- [GOAL OF THE EXERCISE] Please retype the stretch of the records from the line containing "Viewport: 1000px width, 375px height." through the line containing "coord(170,104)", both included.

Records for locating displayed items
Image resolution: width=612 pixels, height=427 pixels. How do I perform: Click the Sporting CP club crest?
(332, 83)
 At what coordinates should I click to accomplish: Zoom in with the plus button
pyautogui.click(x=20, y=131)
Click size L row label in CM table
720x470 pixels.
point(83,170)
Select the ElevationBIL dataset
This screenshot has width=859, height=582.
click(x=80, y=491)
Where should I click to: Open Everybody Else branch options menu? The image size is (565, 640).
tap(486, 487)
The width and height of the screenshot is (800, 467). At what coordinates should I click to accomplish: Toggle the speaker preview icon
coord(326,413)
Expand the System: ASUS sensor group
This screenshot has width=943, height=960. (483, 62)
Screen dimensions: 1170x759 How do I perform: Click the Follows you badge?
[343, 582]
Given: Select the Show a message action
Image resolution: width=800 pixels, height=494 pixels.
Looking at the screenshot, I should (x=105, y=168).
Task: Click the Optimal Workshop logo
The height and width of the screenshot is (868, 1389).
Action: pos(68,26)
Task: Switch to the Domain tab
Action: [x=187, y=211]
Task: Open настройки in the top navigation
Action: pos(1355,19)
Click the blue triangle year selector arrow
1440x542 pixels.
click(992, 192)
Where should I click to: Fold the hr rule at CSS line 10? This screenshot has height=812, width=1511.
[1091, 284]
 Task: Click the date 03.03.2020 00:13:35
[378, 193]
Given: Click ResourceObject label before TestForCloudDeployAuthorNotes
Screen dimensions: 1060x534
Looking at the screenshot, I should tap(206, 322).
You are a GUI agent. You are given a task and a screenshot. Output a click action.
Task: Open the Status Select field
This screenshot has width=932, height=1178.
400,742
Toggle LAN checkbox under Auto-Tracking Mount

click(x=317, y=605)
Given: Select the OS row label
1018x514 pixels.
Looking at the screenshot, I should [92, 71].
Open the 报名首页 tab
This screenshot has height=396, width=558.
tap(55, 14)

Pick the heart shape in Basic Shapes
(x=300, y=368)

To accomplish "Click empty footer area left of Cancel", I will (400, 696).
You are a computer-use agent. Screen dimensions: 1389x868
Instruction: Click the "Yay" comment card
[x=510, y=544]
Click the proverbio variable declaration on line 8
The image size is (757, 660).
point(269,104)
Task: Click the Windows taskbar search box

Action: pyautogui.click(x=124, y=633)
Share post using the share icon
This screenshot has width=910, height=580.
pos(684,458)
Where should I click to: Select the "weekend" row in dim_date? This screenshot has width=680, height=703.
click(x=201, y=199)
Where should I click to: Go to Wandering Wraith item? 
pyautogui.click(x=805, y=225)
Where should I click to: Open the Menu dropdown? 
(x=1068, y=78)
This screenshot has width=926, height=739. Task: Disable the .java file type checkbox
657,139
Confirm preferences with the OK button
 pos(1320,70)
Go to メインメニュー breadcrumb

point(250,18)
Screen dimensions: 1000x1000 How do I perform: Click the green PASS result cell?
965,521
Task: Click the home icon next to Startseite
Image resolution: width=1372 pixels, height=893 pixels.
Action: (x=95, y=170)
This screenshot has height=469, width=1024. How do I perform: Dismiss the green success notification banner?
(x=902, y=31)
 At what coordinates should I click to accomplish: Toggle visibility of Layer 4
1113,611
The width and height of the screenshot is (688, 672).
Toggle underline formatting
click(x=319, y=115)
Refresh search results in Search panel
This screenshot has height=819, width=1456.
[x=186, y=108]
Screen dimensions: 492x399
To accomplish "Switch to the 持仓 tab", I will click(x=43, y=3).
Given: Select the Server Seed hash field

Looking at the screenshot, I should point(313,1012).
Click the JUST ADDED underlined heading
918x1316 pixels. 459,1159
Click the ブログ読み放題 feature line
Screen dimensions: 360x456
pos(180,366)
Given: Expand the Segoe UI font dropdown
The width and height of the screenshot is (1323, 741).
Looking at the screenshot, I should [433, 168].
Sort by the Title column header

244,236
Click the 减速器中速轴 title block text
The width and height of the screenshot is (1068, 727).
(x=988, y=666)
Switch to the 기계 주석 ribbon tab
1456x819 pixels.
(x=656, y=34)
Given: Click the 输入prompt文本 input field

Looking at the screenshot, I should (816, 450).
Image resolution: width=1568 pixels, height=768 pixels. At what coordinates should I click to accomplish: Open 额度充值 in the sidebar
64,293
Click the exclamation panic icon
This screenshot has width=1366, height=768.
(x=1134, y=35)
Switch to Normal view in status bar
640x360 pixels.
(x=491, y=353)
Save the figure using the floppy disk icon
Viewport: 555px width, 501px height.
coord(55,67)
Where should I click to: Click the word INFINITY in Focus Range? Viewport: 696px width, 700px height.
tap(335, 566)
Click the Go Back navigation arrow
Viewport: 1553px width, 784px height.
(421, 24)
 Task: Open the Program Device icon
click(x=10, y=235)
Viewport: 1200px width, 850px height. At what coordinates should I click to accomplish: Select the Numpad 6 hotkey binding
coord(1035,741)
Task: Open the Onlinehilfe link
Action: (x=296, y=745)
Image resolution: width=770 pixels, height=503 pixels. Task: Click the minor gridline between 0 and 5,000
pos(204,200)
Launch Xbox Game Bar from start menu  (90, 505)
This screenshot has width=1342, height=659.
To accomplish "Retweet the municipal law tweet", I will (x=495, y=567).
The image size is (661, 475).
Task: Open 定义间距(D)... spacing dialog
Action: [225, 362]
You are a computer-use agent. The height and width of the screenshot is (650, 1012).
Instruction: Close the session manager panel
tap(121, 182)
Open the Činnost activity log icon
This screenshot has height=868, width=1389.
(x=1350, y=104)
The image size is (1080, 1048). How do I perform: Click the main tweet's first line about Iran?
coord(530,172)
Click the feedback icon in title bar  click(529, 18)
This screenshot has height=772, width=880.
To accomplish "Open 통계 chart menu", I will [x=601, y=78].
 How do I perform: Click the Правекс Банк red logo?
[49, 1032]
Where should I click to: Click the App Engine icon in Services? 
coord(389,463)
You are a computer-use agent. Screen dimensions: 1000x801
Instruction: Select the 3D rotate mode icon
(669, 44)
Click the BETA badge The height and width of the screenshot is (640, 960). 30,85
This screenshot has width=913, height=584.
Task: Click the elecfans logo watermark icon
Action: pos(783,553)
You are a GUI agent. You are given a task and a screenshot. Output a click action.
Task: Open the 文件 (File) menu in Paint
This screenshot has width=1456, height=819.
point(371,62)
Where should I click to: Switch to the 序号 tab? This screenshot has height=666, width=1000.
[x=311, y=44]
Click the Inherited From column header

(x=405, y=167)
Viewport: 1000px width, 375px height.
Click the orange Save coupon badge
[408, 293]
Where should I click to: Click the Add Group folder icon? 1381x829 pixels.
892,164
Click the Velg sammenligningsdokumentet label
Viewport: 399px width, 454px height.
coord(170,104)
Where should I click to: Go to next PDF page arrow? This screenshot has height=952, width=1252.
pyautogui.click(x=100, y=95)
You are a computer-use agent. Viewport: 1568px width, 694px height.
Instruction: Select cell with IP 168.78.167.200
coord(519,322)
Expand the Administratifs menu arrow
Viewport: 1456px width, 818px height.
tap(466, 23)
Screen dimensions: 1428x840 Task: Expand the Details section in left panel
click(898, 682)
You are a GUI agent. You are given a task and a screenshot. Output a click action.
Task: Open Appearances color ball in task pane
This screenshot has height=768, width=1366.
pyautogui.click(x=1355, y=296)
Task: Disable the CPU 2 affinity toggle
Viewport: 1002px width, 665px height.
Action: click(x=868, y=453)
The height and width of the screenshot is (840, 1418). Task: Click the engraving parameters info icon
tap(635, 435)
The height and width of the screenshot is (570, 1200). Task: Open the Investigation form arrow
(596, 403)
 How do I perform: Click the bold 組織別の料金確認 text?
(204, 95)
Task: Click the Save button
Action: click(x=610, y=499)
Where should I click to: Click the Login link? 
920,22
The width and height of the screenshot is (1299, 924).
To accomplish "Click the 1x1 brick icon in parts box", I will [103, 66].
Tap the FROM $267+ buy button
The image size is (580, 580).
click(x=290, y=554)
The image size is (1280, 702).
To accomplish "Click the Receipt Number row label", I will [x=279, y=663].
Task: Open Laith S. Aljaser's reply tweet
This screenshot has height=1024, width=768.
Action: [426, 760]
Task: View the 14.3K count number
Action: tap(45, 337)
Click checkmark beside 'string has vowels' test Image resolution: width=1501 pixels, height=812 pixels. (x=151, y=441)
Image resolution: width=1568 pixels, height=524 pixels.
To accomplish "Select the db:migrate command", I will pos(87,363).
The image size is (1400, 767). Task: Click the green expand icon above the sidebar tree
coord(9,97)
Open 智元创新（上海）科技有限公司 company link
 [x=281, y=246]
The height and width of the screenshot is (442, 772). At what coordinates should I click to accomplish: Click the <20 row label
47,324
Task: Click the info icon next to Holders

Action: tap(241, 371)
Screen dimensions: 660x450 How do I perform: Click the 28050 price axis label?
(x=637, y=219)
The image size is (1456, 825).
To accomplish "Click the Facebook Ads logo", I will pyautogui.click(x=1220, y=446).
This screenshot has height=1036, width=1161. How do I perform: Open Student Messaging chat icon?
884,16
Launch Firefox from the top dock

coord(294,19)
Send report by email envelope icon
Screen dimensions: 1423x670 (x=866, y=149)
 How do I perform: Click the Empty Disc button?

- [TASK RESULT]
Viewport: 1000px width, 375px height.
Click the orange Save coupon badge
[408, 293]
Where should I click to: Click the Add Group folder icon? 1381x829 pixels.
892,164
Click the Velg sammenligningsdokumentet label
Viewport: 399px width, 454px height.
coord(170,104)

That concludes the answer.